-- The records follows --
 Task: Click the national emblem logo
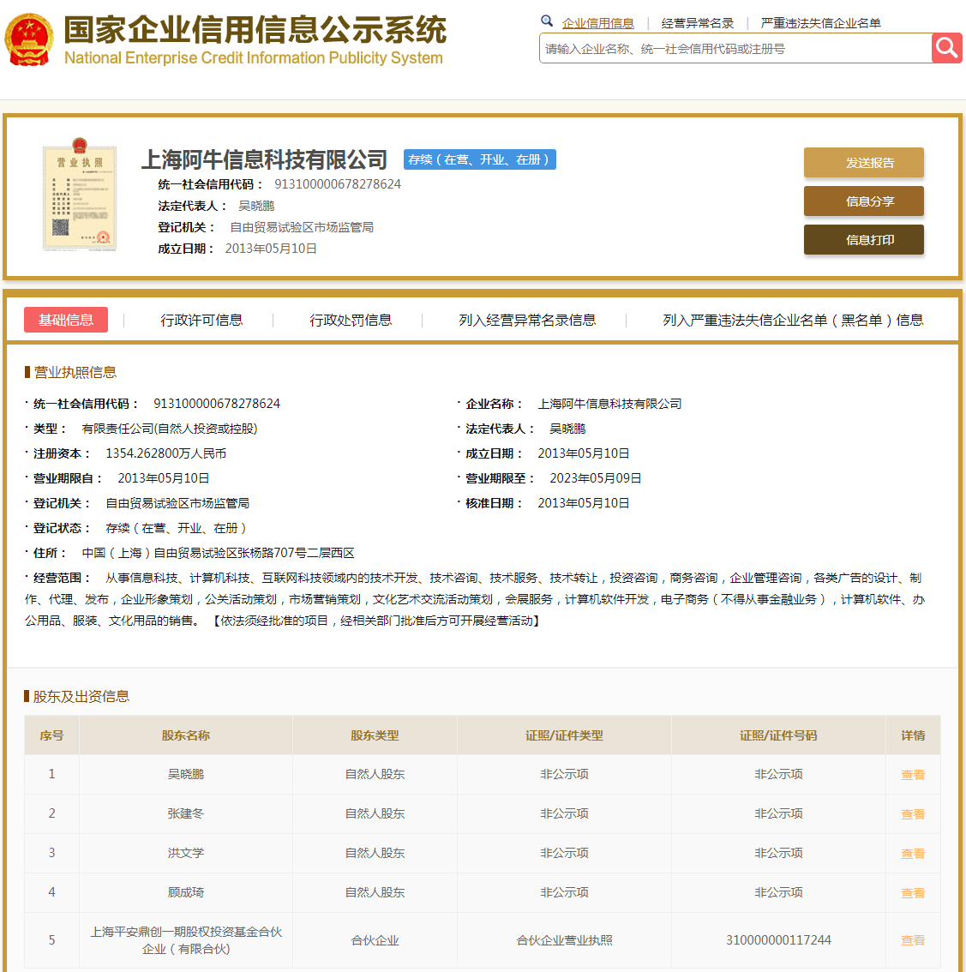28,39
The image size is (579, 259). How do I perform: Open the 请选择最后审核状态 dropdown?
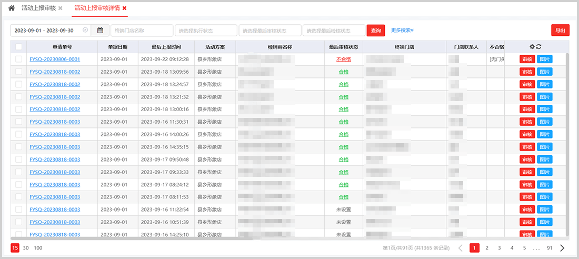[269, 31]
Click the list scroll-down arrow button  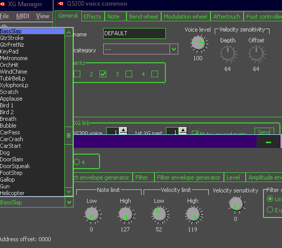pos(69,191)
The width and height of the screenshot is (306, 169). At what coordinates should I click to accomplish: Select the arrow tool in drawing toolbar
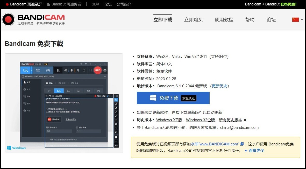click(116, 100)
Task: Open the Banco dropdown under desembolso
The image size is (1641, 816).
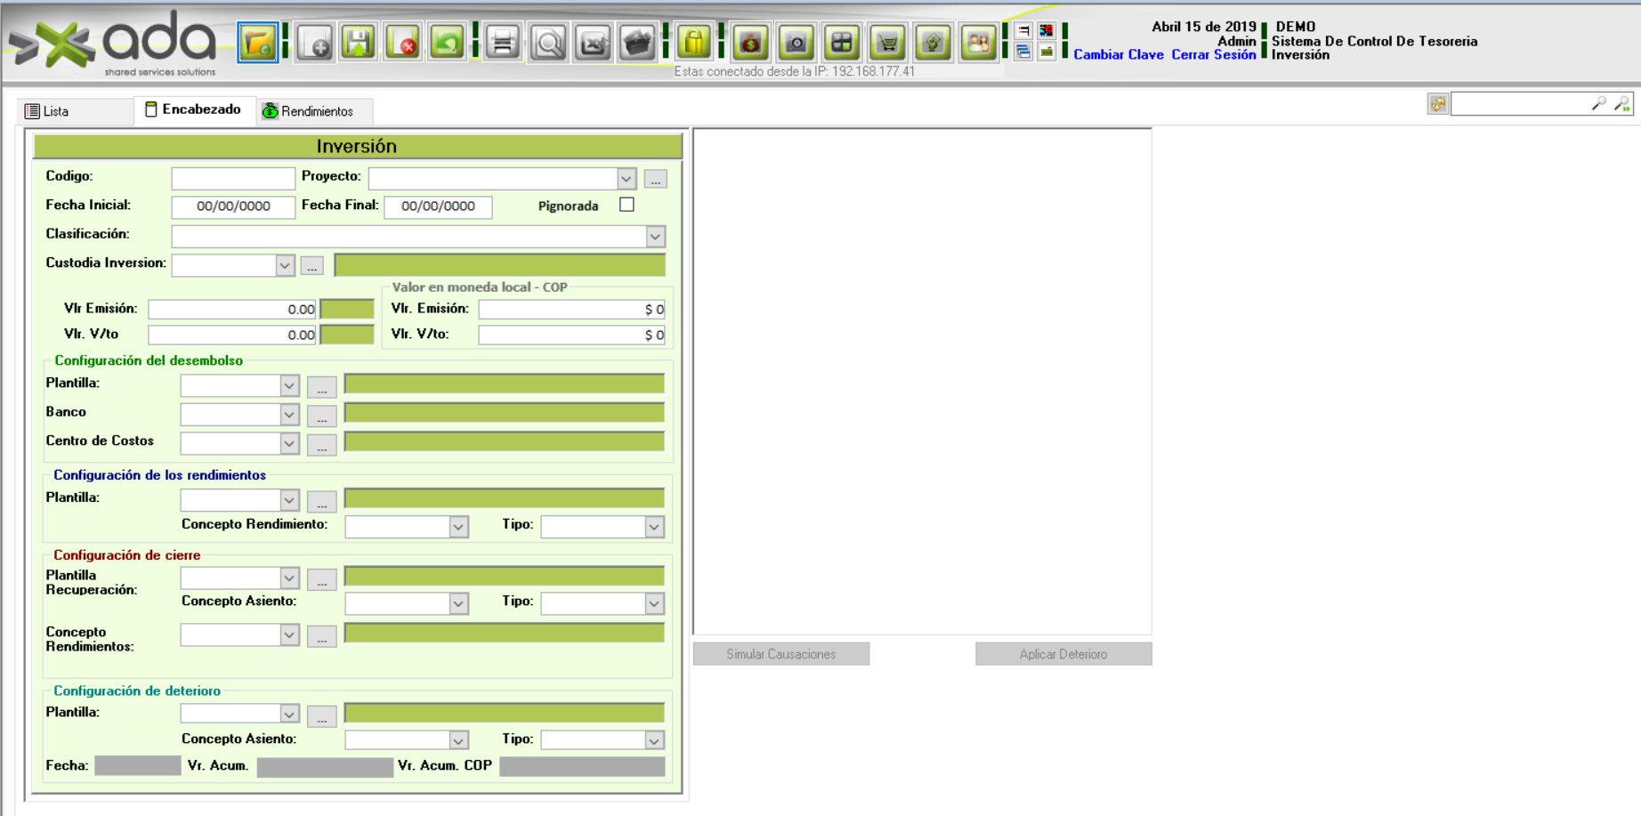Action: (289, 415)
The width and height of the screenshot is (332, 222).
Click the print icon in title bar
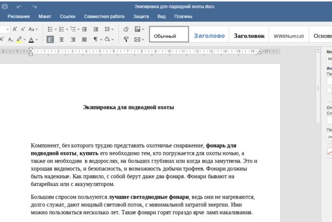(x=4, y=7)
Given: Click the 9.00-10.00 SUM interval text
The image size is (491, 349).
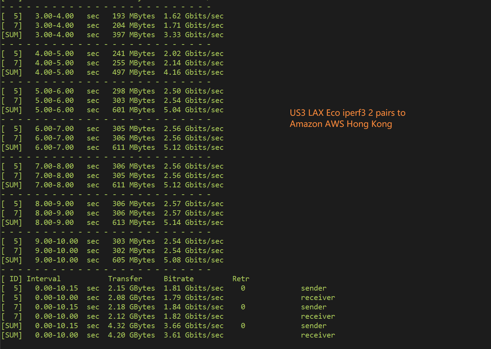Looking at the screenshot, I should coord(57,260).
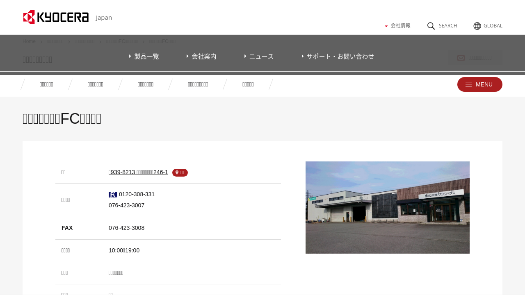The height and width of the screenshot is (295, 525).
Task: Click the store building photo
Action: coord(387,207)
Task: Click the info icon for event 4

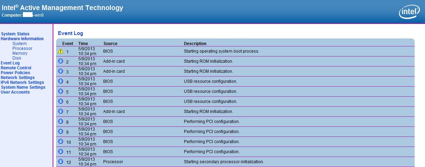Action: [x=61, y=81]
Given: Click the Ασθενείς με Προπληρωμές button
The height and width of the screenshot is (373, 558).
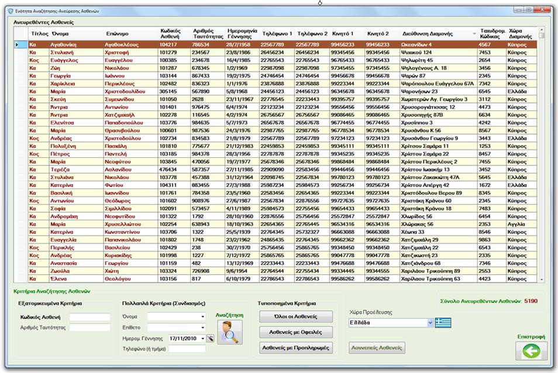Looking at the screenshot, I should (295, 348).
-- The records concluded --
- [Task directions]:
Lines above containing "Given": give their number only.

- [Answer to this task]:
2